The restaurant/bar’s stage and lighting design, along with a handful of signature lighting elements in the bar and lobby, will be designed by Michael Brown, creative director of the Eaux Claires Music & Arts Festival, and his partner Maria Meyer. Craftsman Tim Brudnicki of Eau Claire Woodworks will be using reclaimed local timber to lend that modern lodge feel to the interior through key elements including doors, tables, and other signature pieces.
But perhaps the biggest news, especially for foodie locals in the know, is that the dining experience will be crafted and executed by chef Nathan Berg, former owner of the critically acclaimed Native Bay Restaurant on Lake Wissota, who most recently has been popping up to wow diners at Forage in Banbury Place. “When the creative team behind the hotel first approached me, it didn’t take long to realize that their vision for the project was very much in-line with my approach to the culinary arts,” Berg said.

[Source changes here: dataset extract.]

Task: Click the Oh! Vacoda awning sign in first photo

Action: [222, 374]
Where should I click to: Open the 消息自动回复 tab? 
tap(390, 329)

The restaurant/bar will have an upscale yet casual pub atmosphere, and dishes will emphasize regional flavors using local elements like cranberries, maple syrup, wild rice, and more. “When we eat local foods, and especially when we eat foods that are native to the Upper Midwest, we help to create an identity that’s more closely tied to this region,” Berg added. “By eating the foods of these northwoods, a greater part of us becomes the northwoods.”
In addition to a unique dining experience, the hotel’s owners aim to create a one-of-a-kind vibe for those who imbibe: The bar will take focus as a true craft cocktail bar, with mixologist Megan Arts consulting on the specialty creations. The space will seat roughly 70 and – weather permitting – another 70-plus people will be able to sit in an outdoor courtyard featuring two fire pits and a compact patch of grass perfectly suited for kubb, the Nordic lawn game.